#### THE PROBLEM:
Report each line from the entries in which "will" can be found.

#### EXTRACTED RECORDS:

┄┄┄┄┄┄

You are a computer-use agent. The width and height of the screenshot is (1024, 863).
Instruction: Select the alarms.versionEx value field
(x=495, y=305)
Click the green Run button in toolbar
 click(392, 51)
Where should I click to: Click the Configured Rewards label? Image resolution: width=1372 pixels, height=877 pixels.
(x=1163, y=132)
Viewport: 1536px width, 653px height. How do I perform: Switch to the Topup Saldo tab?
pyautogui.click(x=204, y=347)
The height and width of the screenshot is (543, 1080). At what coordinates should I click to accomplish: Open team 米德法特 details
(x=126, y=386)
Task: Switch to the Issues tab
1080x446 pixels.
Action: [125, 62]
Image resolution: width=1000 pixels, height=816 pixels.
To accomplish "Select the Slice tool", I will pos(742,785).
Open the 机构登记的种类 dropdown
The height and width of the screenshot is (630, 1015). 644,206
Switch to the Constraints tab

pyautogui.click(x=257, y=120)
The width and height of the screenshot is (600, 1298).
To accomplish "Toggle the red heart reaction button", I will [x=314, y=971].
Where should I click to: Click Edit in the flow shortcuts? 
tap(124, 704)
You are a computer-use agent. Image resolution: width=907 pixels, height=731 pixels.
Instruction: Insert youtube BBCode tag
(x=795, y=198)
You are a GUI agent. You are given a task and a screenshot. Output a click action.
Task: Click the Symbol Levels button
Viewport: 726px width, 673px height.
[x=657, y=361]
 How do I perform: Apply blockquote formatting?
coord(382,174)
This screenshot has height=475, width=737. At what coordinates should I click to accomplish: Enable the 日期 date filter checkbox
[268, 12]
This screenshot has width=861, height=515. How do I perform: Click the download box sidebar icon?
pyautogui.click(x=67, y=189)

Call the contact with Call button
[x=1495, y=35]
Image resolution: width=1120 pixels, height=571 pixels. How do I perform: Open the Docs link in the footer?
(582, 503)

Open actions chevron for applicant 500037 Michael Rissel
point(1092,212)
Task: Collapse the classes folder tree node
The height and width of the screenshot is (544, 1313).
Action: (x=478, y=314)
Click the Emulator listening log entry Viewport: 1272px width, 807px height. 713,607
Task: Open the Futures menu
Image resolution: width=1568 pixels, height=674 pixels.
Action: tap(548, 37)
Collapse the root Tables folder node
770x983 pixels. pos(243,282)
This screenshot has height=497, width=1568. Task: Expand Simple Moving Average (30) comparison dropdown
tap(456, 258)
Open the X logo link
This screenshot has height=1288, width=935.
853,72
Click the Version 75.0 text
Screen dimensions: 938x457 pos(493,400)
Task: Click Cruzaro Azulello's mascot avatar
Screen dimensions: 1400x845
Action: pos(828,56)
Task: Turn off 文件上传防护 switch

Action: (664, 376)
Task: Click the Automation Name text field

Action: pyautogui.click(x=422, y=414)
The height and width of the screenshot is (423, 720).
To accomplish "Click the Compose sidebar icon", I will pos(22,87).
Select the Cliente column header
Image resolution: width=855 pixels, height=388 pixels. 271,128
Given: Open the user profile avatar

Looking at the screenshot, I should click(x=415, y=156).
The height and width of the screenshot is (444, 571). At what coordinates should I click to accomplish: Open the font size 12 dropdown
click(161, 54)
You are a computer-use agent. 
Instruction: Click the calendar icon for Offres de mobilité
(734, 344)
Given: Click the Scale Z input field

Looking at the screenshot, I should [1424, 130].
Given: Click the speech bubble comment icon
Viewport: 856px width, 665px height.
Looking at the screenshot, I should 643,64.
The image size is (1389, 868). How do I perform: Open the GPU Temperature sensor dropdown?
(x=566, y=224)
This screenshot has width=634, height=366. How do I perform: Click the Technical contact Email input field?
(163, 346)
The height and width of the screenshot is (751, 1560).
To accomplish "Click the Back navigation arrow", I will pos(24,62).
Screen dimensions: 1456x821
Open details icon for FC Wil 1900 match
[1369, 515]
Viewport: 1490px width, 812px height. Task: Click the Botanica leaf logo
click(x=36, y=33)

┄┄┄┄┄┄

#### EXERCISE SOLUTION:
To accomplish "Select the Slice tool", I will pos(742,785).
To accomplish "Toggle the red heart reaction button", I will [x=314, y=971].
To accomplish "Click the Compose sidebar icon", I will pos(22,87).
To accomplish "Click the Back navigation arrow", I will pos(24,62).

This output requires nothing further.